The legislation expands Open Payments, beginning January 1, 2022, applicable manufacturers and distributors will have to report payments made to Nurse Practitioners, Physician Assistants, Nurse Midwifes, Nurse Anesthetists, and Clinical Nurse Specialists in Open Payments, in addition to current physician reporting requirements. At that time, the Centers for Medicare and Medicaid Services (CMS) will begin to collect and publish NPI numbers on clinicians.

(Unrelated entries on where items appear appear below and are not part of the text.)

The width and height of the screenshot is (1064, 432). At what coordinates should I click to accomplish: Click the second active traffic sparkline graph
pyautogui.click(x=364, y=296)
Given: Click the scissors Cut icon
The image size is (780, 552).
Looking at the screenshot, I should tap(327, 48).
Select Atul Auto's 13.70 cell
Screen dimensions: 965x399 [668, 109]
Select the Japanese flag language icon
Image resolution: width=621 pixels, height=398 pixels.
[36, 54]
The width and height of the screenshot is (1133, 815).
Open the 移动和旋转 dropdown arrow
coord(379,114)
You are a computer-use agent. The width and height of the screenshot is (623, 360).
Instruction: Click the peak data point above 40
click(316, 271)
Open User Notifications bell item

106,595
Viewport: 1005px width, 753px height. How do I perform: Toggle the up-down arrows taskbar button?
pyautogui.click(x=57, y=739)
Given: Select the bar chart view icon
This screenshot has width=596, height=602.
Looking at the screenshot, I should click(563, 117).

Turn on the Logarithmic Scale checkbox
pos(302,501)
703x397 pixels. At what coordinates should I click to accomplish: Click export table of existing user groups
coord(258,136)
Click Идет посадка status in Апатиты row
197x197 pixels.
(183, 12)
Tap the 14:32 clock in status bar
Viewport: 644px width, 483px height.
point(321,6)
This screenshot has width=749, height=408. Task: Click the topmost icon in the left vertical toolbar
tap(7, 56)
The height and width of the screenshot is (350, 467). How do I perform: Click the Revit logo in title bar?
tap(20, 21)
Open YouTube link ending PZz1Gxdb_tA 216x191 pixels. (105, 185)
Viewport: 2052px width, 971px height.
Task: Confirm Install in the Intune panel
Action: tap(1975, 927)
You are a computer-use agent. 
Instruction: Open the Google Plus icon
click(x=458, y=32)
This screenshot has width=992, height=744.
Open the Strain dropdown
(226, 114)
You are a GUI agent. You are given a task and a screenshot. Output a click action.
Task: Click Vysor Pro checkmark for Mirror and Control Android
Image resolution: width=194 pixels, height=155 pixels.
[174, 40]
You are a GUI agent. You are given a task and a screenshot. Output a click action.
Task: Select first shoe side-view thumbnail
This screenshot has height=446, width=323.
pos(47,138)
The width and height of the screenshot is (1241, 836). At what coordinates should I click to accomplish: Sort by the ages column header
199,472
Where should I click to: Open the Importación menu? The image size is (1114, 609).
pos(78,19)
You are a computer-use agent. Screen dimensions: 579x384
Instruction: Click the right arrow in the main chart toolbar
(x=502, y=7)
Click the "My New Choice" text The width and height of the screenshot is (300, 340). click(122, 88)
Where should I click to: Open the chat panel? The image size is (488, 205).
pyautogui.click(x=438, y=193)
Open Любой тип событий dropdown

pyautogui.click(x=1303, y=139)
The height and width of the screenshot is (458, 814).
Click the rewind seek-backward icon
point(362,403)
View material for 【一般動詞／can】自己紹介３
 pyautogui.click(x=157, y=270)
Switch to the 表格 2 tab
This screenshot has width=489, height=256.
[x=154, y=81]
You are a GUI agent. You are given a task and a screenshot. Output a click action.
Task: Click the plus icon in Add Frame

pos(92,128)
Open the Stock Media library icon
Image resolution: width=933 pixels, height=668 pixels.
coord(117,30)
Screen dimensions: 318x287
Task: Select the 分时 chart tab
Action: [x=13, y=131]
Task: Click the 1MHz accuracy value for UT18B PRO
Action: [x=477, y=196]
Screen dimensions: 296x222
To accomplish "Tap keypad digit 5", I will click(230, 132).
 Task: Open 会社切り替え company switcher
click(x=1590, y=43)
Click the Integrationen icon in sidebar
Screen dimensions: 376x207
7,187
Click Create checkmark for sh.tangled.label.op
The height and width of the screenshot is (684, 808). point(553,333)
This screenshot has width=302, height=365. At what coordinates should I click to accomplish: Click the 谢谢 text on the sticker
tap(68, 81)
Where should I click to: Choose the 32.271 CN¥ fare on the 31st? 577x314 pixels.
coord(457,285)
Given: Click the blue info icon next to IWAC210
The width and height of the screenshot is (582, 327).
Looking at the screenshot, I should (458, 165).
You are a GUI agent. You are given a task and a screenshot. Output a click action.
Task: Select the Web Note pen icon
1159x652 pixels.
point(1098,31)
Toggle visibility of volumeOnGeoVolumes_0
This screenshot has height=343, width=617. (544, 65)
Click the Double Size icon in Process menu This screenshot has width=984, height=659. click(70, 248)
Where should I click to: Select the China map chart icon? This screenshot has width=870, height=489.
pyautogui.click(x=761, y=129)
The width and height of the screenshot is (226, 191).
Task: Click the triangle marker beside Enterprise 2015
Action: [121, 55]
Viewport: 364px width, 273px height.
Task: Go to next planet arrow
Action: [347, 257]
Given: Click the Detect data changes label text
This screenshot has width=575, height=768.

The passage of this legislation follows last month’s bill in the Senate that also addressed the opioid crisis and also passed on a huge bipartisan margin: 99-1.

“We are in the midst of contentious disagreement about the Supreme Court. But at the same time, we have an urgent, bipartisan consensus, a virtually unanimous agreement, to deal with the most urgent public health epidemic facing our country today in virtually every community,” said Senator Lamar Alexander, chairman of the Senate health committee and lead sponsor of the bill.

It’s interesting to note that the part of the legislation that expands Open Payments reporting requirements to include other care providers follows a law on the books in Massachusetts. We previously wrote about the Massachusetts law and the impact the broader reporting requirements had on payments. At that time, additional clinicians only represented less than four percent of the total payments to clinicians in 2012. Therefore, one may extrapolate and conclude that the additional reporting requirement will not result in much additional reporting but is still likely to increase patient confusion and uncertainty.